** begin **

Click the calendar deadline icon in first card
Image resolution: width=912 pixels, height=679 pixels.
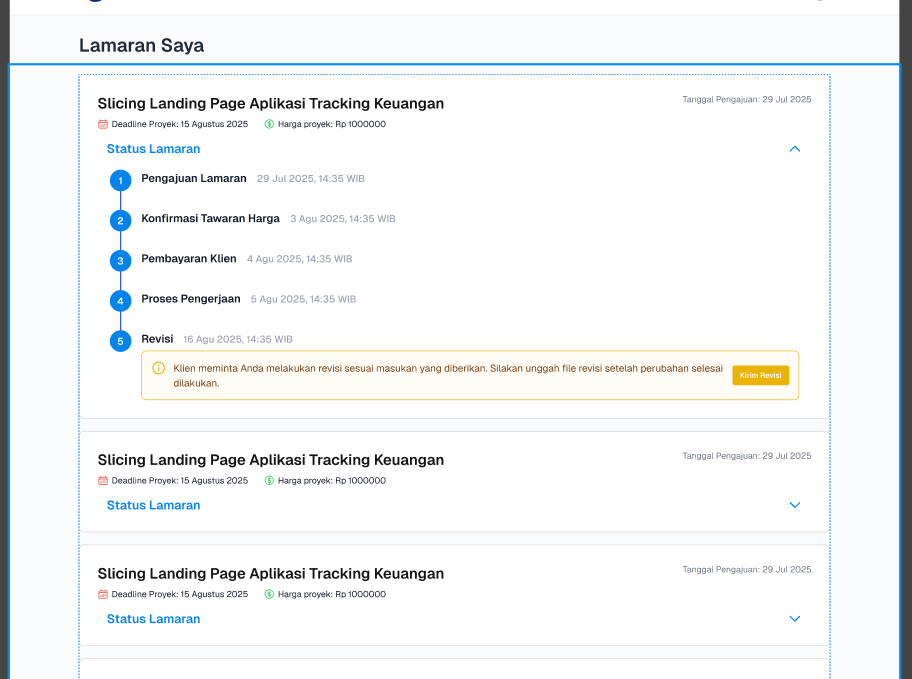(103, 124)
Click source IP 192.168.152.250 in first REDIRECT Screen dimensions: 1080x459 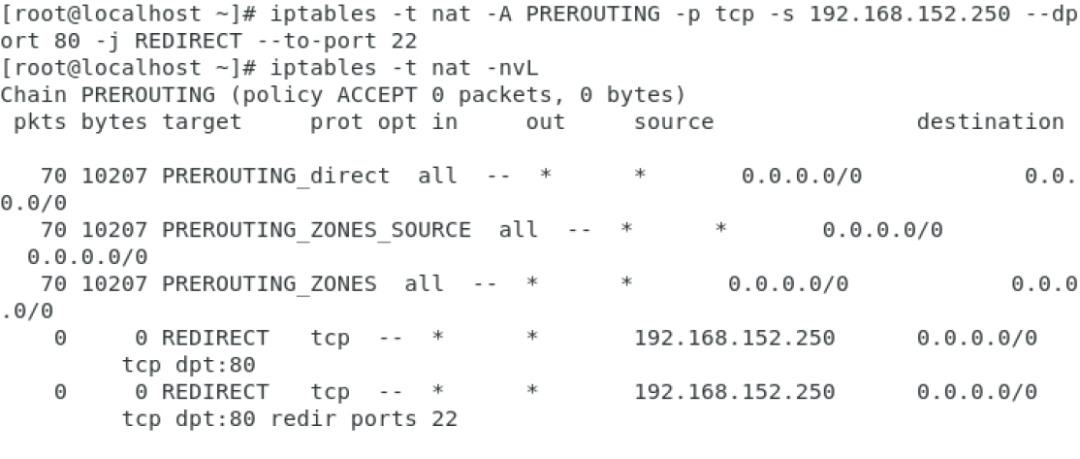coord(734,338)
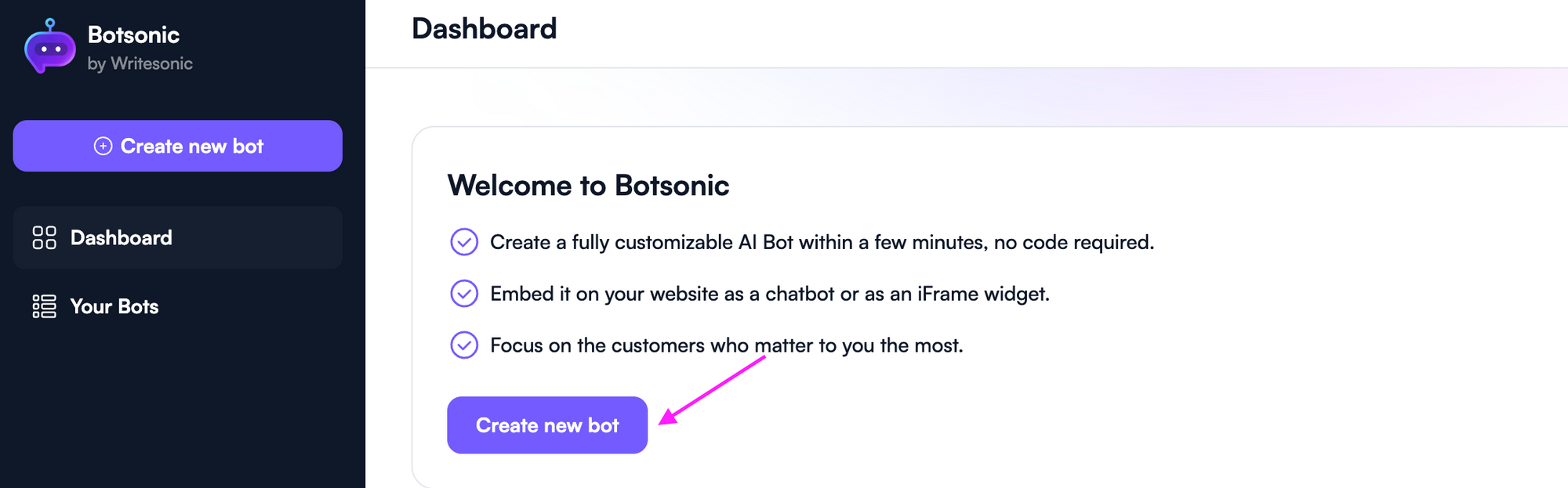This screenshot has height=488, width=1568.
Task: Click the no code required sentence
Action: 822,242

** end **
** begin **

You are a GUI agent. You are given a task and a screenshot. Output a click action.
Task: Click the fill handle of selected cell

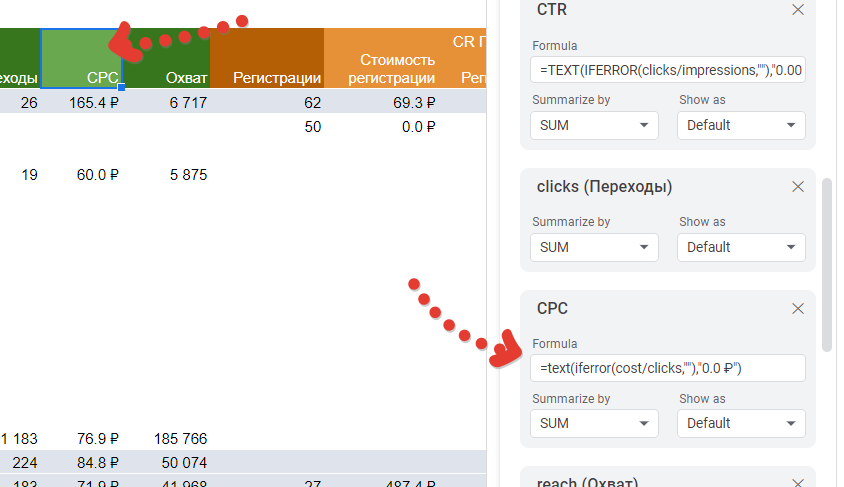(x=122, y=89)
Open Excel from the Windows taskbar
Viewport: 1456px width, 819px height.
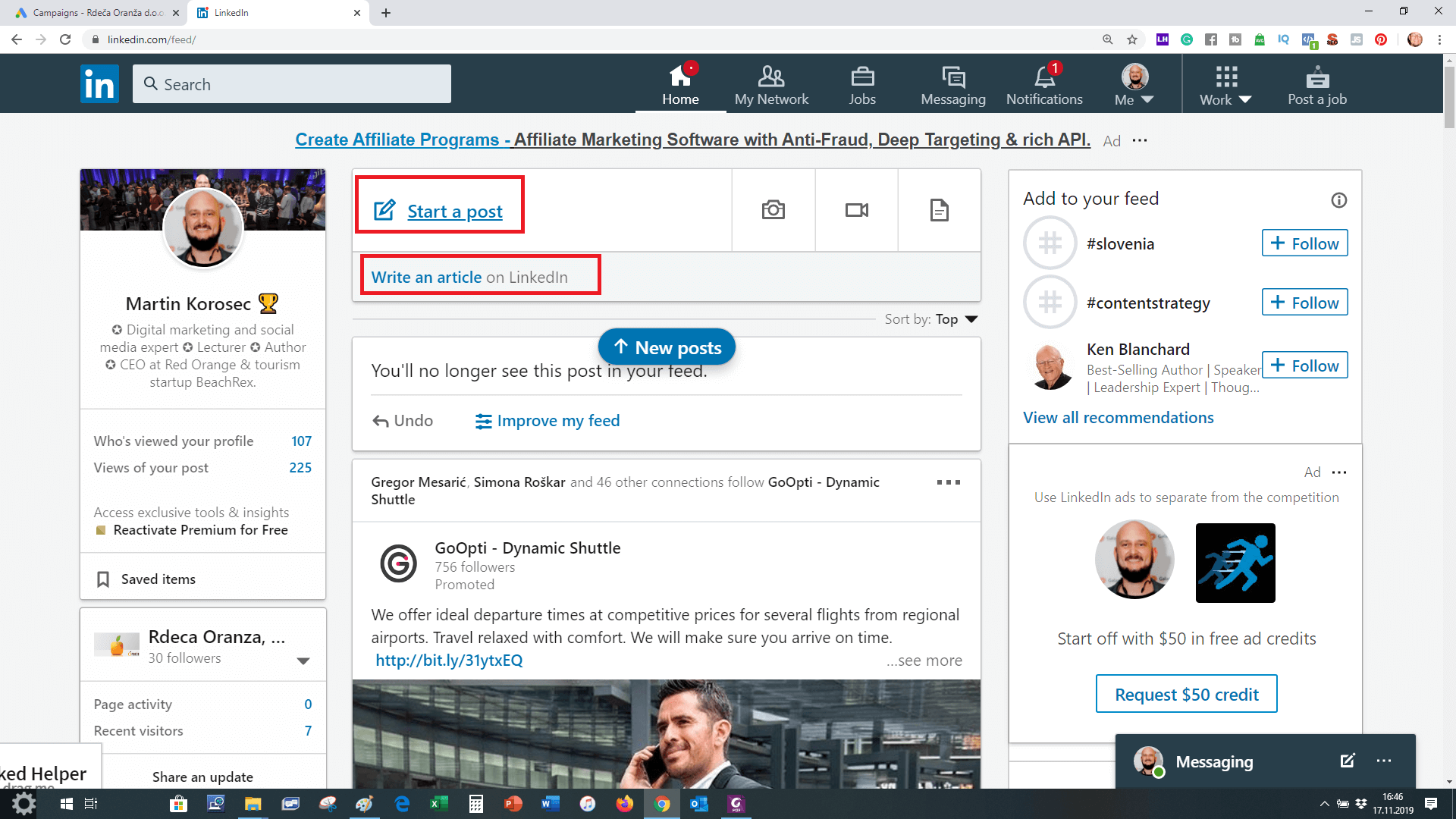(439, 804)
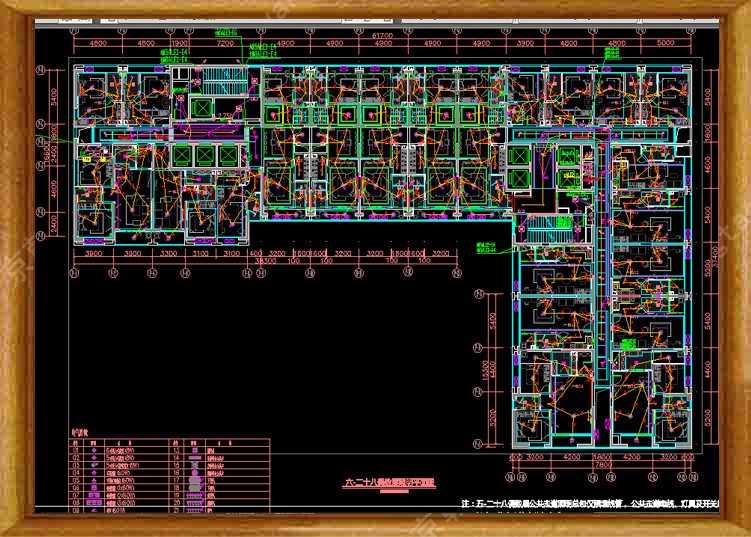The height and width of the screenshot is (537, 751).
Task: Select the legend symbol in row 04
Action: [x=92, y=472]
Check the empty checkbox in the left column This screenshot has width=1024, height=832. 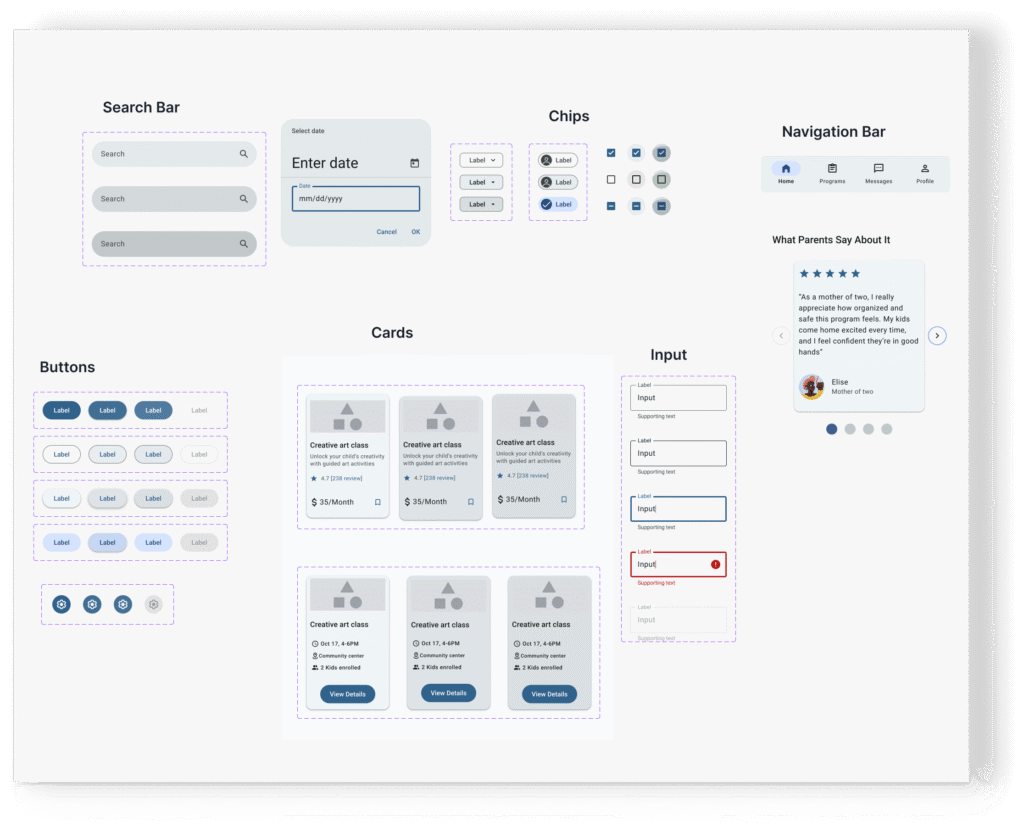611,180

** end **
** begin **

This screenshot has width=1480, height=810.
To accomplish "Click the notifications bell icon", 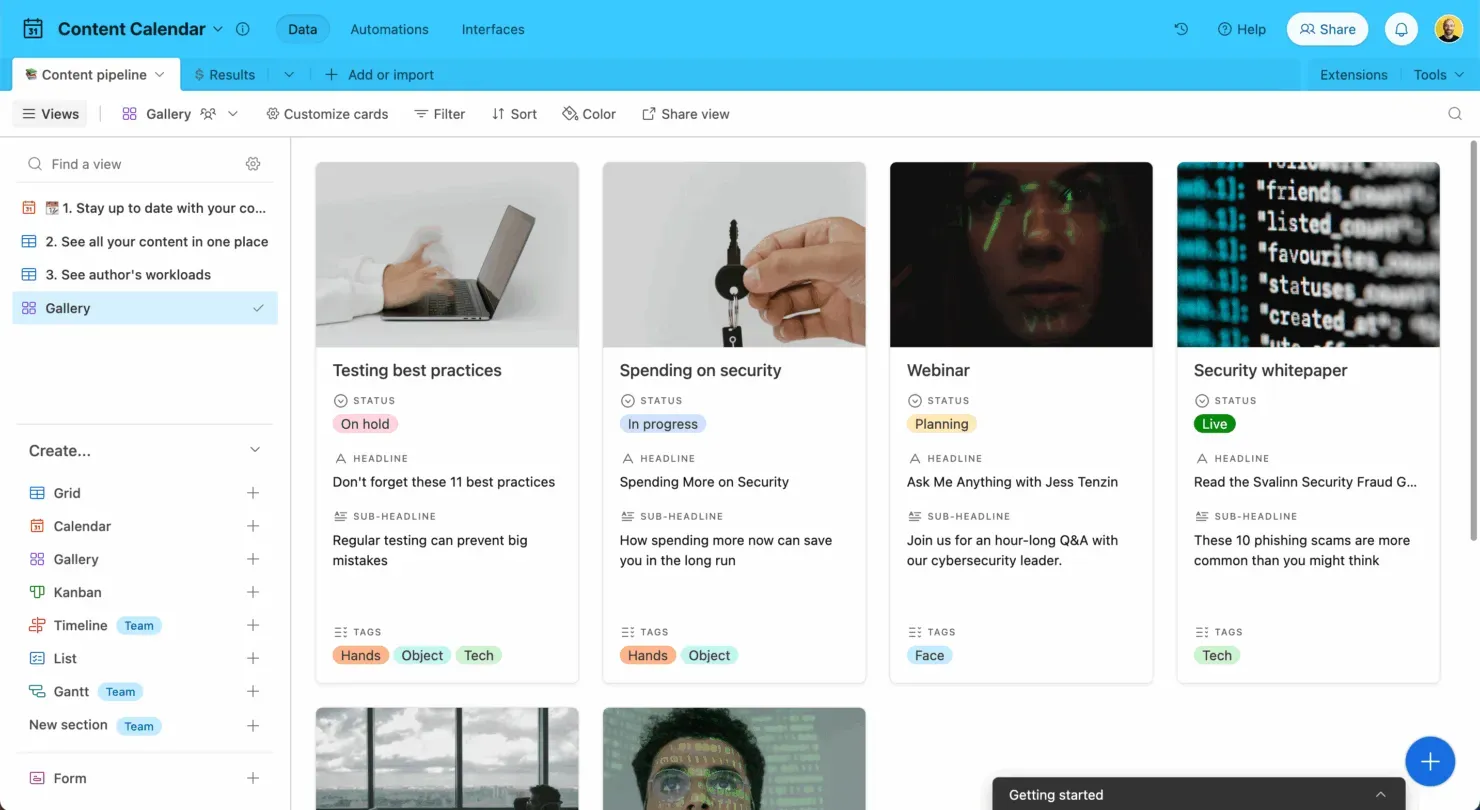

** end **

▸ **Aim of the task**:
Can you rewrite the rows between the line holding "This screenshot has width=1480, height=810." and the line holding "the notifications bell", inclusive, with "icon" swapped for "button" and nothing else altered? Leave the pictures out of your answer.

▸ **Solution**:
This screenshot has width=1480, height=810.
To accomplish "Click the notifications bell button", 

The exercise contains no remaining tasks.